The Thornton Democrat said the bill was prompted by the Broncos’ crackdown last year on fans who were selling their season tickets online or through brokers.

A letter from the Broncos to season ticket holders in April reminded them that “the only authorized outlets for Denver Broncos ticket sales are the Broncos Ticket Office and Ticketmaster.” Fans selling their tickets through newspapers, the Internet or any other media could face losing their season tickets, the letter said.

Tochtrop said the policy means even people trying to sell their tickets to neighbors or through the office bulletin board could lose their season tickets.

“These (tickets) are the Broncos season-ticket holders’ property,” Tochtrop said. “It’s not the Broncos’ property.”

Kirk Dyer, executive director of ticket operations for the Broncos, said the tickets are “revocable licenses” that the franchise can take back for any reason.

He said the team has always prohibited reselling tickets for a profit and the advertising of tickets for resale. However, he said the Broncos have never been able to stop fans from reselling their tickets to friends or co-workers.

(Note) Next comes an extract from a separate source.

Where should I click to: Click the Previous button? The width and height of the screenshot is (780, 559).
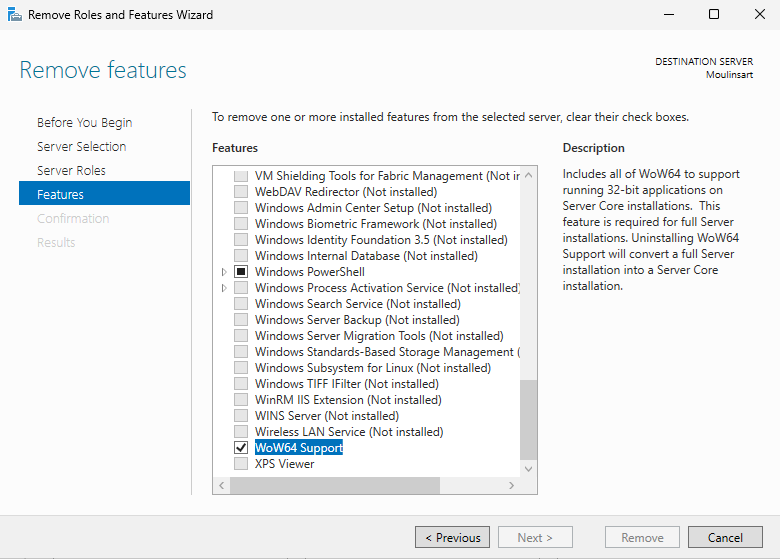452,537
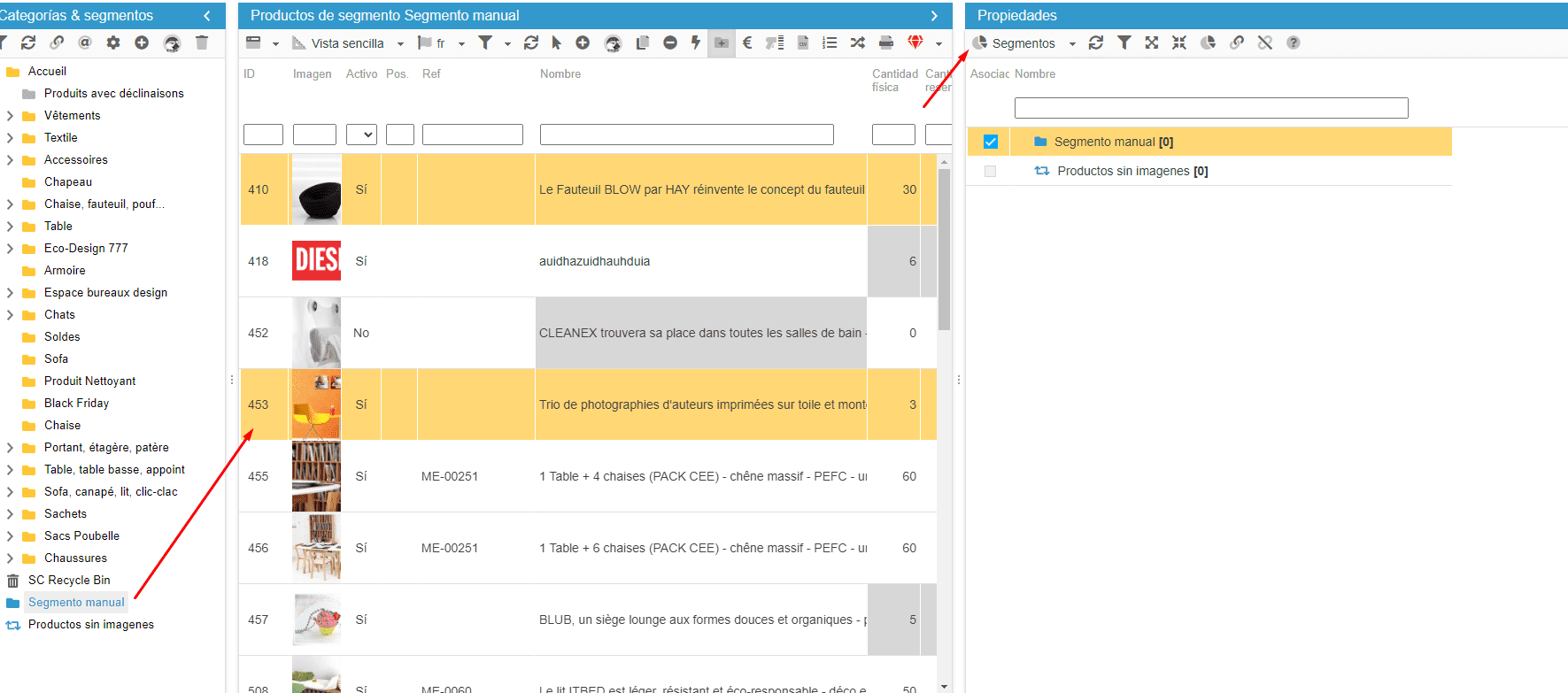The width and height of the screenshot is (1568, 693).
Task: Click the lightning bolt quick action icon
Action: click(x=696, y=42)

“It’s just like when you ask your neighbor if he wants to buy them. We know that happens,” Dyer said.

It’s reselling tickets for a profit and advertising them for sale that the Broncos are trying to stop, he said.

“The bottom line is we don’t want to see our fans pay more than what the ticket is worth,” Dyer said. “We want people to pay a fair price.”

Some revocations

Dyer would not comment on Tochtrop’s proposal, filed as Senate Bill 24.

He confirmed the team has revoked the season tickets of some fans for violating resale polices. Dyer wouldn’t give an exact number but said it was “definitely less than 100.”

The Broncos in 2006 began a service with Ticketmaster that allows for season ticket holders to resell tickets they can’t use. Buyers have to pay a service fee on the tickets, and the Broncos get a cut of the service fee.

Dyer would not say what the Broncos’ take on the service fee is, adding that there are costs to operating the ticket resale service.

One fan who has had Broncos season tickets for 35 years said he had been reselling his unused tickets through a broker until he got the letter from the Broncos last year. Terry asked that only his first name be used, saying he worried the Broncos would take away his season tickets if they found out about his past resales through a broker.

“They want us to be season ticket holders and come to the games, and then they want to turn around and limit us on what we can do with the tickets,” Terry complained.

Being able to sell his unused tickets when a team has a winning season makes up for the bad years, he said.

“If they have a poor season, nobody wants to buy the tickets.”

Monopoly hurts consumers

Gary Adler, general counsel for the National Association of Ticket Brokers, said the Broncos’ policy hurts fans.

The team doesn’t allow its tickets to be sold above face value on its resale service, but it also doesn’t allow tickets to be sold below that value, Adler pointed out.

Consumers suffer both ways while the Broncos create a monopoly over the tickets, he said.

“It’s disingenuous for teams to say we’re prohibiting this while they’re participating in” ticket resales, Adler said.

The Broncos’ actions are similar to those of the New England Patriots, which sued San Francisco-based StubHub, an online reseller, to learn the names of Patriots ticket holders who had resold tickets.